Un temps d'adaptation est nécessaire

Le dimanche de Pâques les francophones de Suisse romande en priant le Notre Père, ne dirons plus «Ne nous soumets pas à la tentation» mais «Ne nous laisse pas entrer en tentation.» Quels changements cette nouvelle version apportera-t-elle à nos liturgies? Réponses d’Emmanuel Pittet, responsable musical au Centre romand de pastorale liturgique.

Un temps d'adaptation est nécessaire

Par Emmanuel Pittet, responsable musical au Centre romand de pastorale liturgique

La nouvelle version du Notre Père découle du nouveau missel romain que nous attendons avec impatience et qui devrait, nous l’espérons, bientôt arriver. Le changement de formulation du Notre Père est une anticipation au nouveau missel romain que nous faisons ici dans la liturgie. Pour le nouveau missel romain, ce sont surtout des histoires de traduction: les oraisons ont été toutes retraduites, les prières eucharistiques ont également été revues. Par conséquent, c’est surtout pour le prêtre qu’il y aura plus de changements, pas vraiment pour les fidèles.

Nous aurons besoin d’un temps d'adaptation.
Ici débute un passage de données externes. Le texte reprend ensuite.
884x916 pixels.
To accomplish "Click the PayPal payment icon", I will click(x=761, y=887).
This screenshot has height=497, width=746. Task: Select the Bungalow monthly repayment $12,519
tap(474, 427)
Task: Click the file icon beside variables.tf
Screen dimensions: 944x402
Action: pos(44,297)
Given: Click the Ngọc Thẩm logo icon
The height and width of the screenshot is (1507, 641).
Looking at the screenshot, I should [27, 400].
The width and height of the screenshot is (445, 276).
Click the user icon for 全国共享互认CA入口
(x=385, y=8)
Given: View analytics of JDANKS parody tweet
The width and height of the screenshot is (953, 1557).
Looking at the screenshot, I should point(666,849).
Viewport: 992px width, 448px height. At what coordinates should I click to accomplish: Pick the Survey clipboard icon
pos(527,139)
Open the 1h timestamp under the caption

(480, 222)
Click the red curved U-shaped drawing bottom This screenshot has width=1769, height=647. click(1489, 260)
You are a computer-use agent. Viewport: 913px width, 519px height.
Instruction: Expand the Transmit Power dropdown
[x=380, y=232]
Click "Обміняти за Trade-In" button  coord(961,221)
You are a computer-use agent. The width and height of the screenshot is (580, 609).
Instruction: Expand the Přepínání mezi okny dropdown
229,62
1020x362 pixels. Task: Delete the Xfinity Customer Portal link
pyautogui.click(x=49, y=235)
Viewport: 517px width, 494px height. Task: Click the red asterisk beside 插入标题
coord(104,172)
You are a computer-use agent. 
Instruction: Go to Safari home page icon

Je l'ai vécu en France, au mois de janvier dernier, au début de la prière nous nous disions: «attention, ici nous prions déjà avec la nouvelle version» et une fois que nous arrivions au moment fatidique, nous avions déjà oublié. Mais il y a tout un esprit de communauté qui fait que nous sommes embarqués dans le mouvement. Les choses vont venir naturellement. C'est tout un processus d’apprentissage qu’il faut refaire. Cela va être un petit peu difficile au début, mais nous y arriverons.

Quels seront les effets pratiques de ce changement dans la liturgie?

C'est une question délicate. Nous connaissons bien les mélodies, donc le texte va venir tout seul. Si nous rajoutons quelque chose, ça peut devenir en effet compliqué. La prière récitée sera plus simple à intégrer, parce que tout le monde ne chante pas forcément. Puis par la suite, en ayant travaillé avec les chœurs, nous pourrons apporter justement ces nouvelles versions.
Au Centre romand de pastorale liturgique (CRPL) nous avons commencé à préparer les nouvelles traductions avec les nouvelles versions musicales des «Notre Père» qui sont dans le CNA (Chants notés de l’assemblée, carnet de chants que nous trouvons dans nos églises). Cela représente 4 «Notre Père», celui du missel romain bien sûr, deux autres de compositeurs qui sont décédés maintenant et un troisième de Rimski-Korsakov. C’est le plus connu, mais nous avons encore quelques soucis avec l'éditeur qui ne fait pas son travail pour nous donner une version définitive. Pour les autres, les éditeurs et les ayants droit ont fait leur travail. Il y a naturellement des droits d'auteur qui sont bien sûr en jeu aussi dans ce domaine. Pour les trois premières versions, le travail est fait: c’est-à-dire l'ajout d’une nouvelle syllabe en plus dans le texte et dans la musique du compositeur.

En Suisse nous n’avons pas eu vraiment, en tout cas à ma connaissance, de nouvelles versions du «Notre Père» de la part des compositeurs. Par contre en France, il y a eu une explosion de nouvelles compositions du «Notre Père».
Beaucoup de compositeurs on écrit de nouvelles compositions, d’autres ont corrigé ce qu'ils avaient déjà fait. En Suisse, pour l’instant nous avons très peu de nouveautés, voire pas du tout.

Le CRPL va, naturellement, sur son site internet proposer les nouvelles versions du «Notre Père» présentes dans le CNA. Je vous invite à aller sur notre site: http://www.crpl.ch/.

Bien choisir les chants pour animer une célébration

Pour bien choisir les chants pour animer une célébration, il est nécessaire de se fondre dans le temps liturgique. Les chants qui sont utilisés doivent être liés à un temps liturgique précis. Les chants doivent nous permettre de comprendre s’il s’agit d’une fête ou si nous sommes dans le temps liturgique X ou Y. Je trouve que c'est important de marquer ce genre de choses.
Le choix des chants et éminemment complexe parce que nous devons, et surtout dans le canton de Fribourg, faire attention à ce que la chorale ait toute sa place, et que l'assemblée puisse quand même participer. C’est toujours un subtil dosage qu'il faut avoir dans la liturgie. Surtout il ne faut pas oublier que la musique liturgique est profondément rituelle, c’est-à-dire que les chants s'insèrent dans l'action liturgique et que nous ne plaçons pas un chant parce que nous avons envie de le mettre ici ou parce qu'il est joli, ou parce qu'on a le temps… Les chants font vraiment partie de la liturgie.